# pandas (continued)

**If you are working on the cloud (for example Google Colab):** You will need to first run the line of code below. It will pull the files into your workspace. 

In [None]:
!wget https://raw.githubusercontent.com/nuitrcs/python_workshops_datarepo/refs/heads/main/wnba-team-elo-ratings.csv
!wget https://raw.githubusercontent.com/nuitrcs/python_workshops_datarepo/refs/heads/main/pigeonRacing.txt

The files should now appear in your filetree in the same directory where this notebook is located. You should see them in your filetree. Look for `wnba-team-elo-ratings.csv` and `pigeonRacing.txt`.
<br><br>**If you are working locally on your own computer:** The files are here in the same repo where this notebook is located. You should see them in your filetree. Look for `wnba-team-elo-ratings.csv` and `pigeonRacing.txt`.

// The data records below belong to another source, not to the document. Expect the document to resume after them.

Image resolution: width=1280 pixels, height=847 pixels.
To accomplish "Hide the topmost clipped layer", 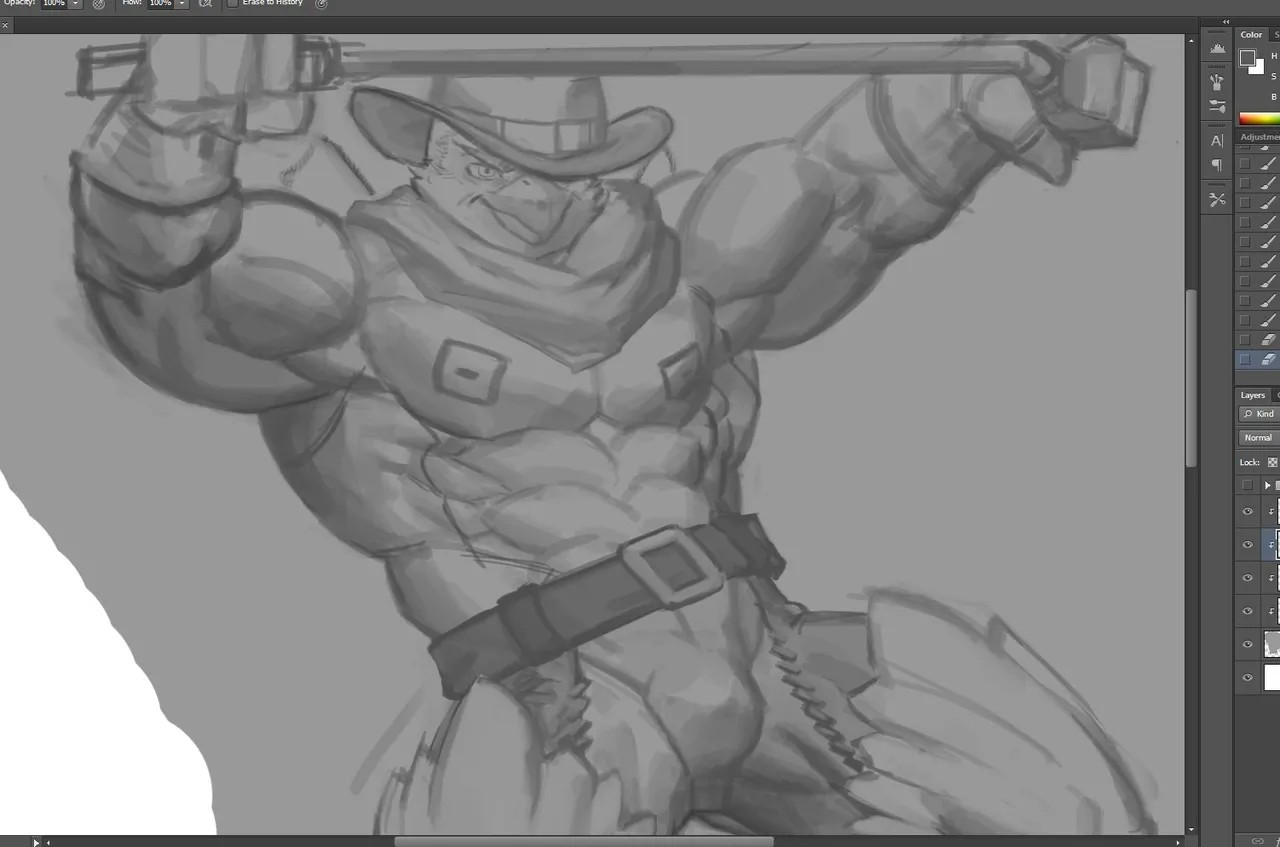I will click(x=1247, y=512).
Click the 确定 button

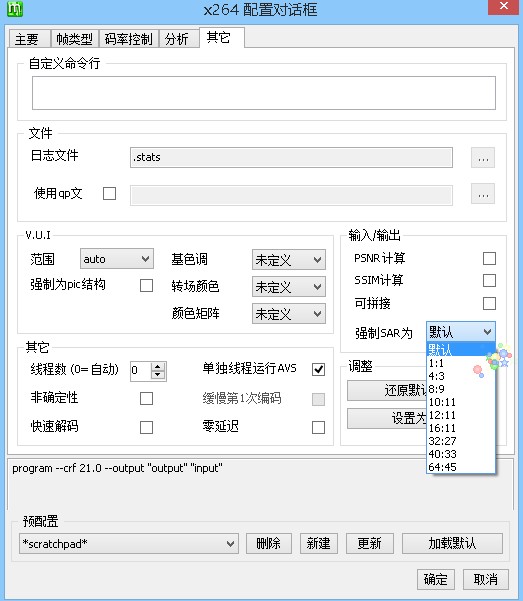tap(436, 579)
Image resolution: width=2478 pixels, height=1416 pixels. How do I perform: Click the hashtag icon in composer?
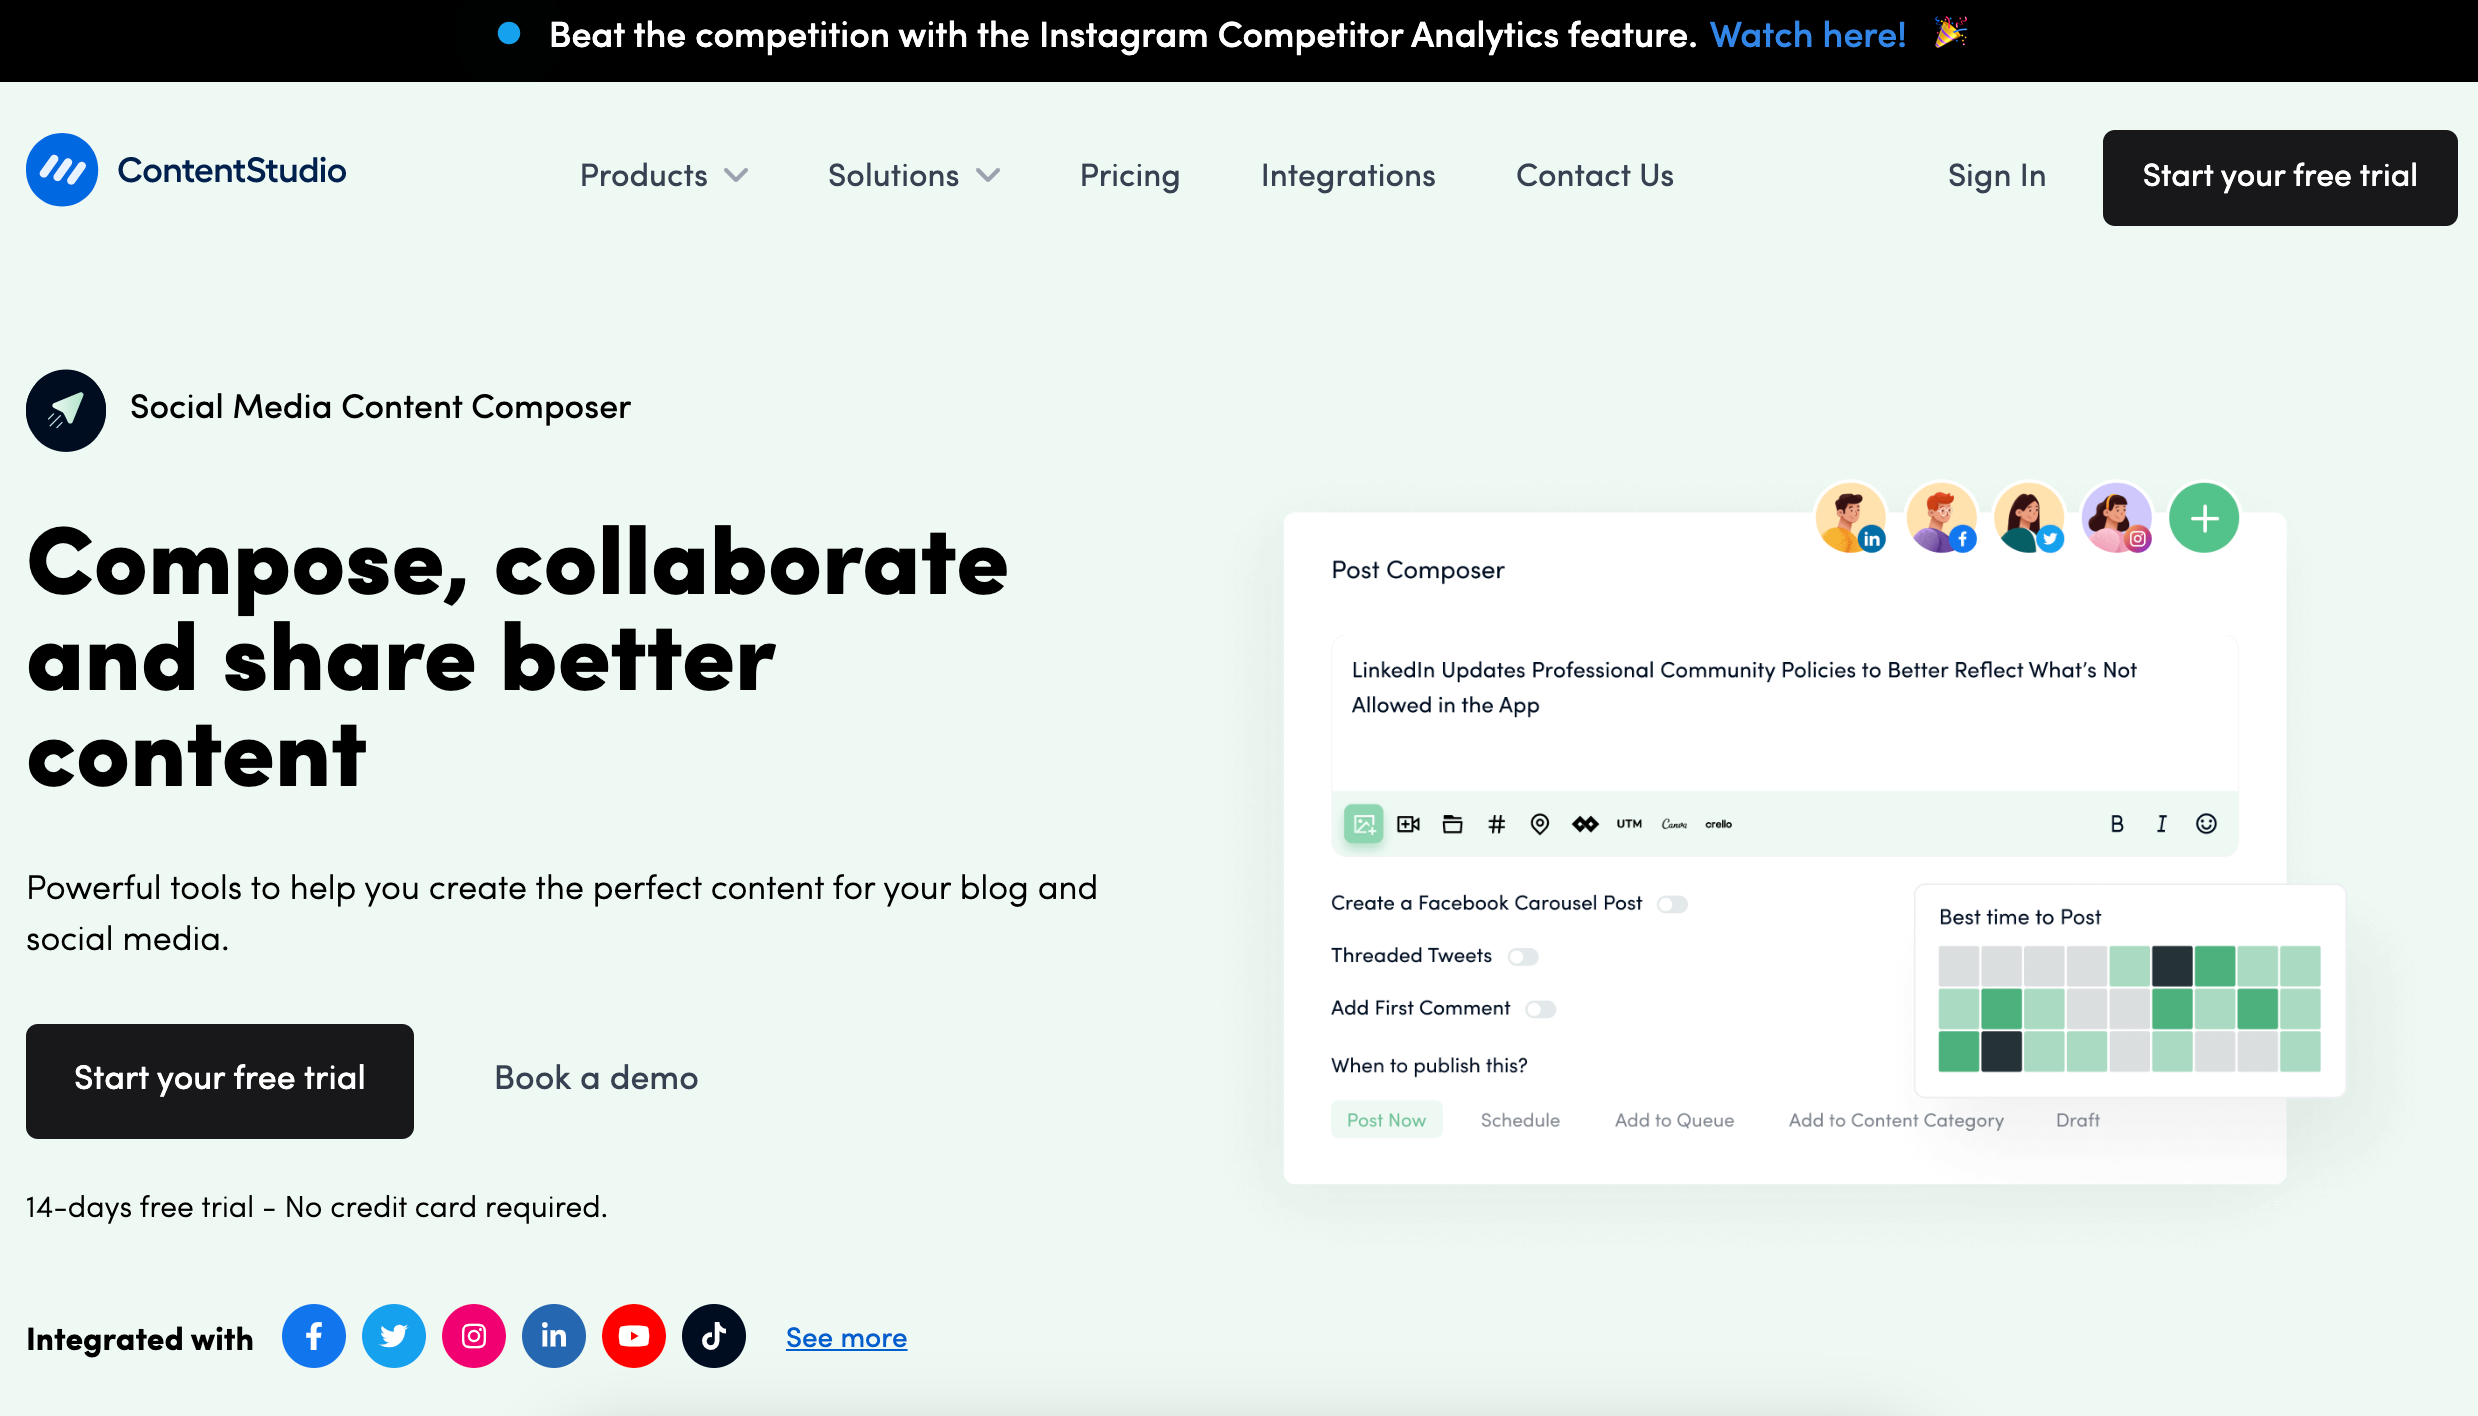point(1496,824)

<br><br>First, we will import pandas into this notebook.

In [None]:
import pandas as pd

# <br><br>6.0 Part Six: working with missing data
Let's load the "pigeonRacing.txt" file.

In [None]:
df = pd.read_csv("pigeonRacing.txt", delimiter="\t")

<br>Let's take a look at our dataset:

In [None]:
df.head()

<br>Let's look at a larger sample of our dataset:

In [None]:
df.sample(10)

<br>Missing values are represented as a special pandas object: **`NaN`**. It stands for Not a Number. **The NaN value will let you complete numerical calculations on your data - it will ignore the value, so it will not include the value in calculations.**

In [None]:
df["Average Birdage"].mean()

## <br><br>6.1 Finding missing data

We can look for missing data in our DataFrame using `isnull()`.

In [None]:
df.isnull()

<br><br>We can do the opposite - look for all values that aren't missing - using `notnull()`.

In [None]:
df.notnull()

<br><br>This would be hard to sort through in a big DataFrame. We can build upon this data frame to count the number of missing values in each column. We do this by using the aggregation method `.sum()`.

In [None]:
df.isnull().sum()

This works because in Python, `True` evaluates to `1` and `False` evaluates to `0`.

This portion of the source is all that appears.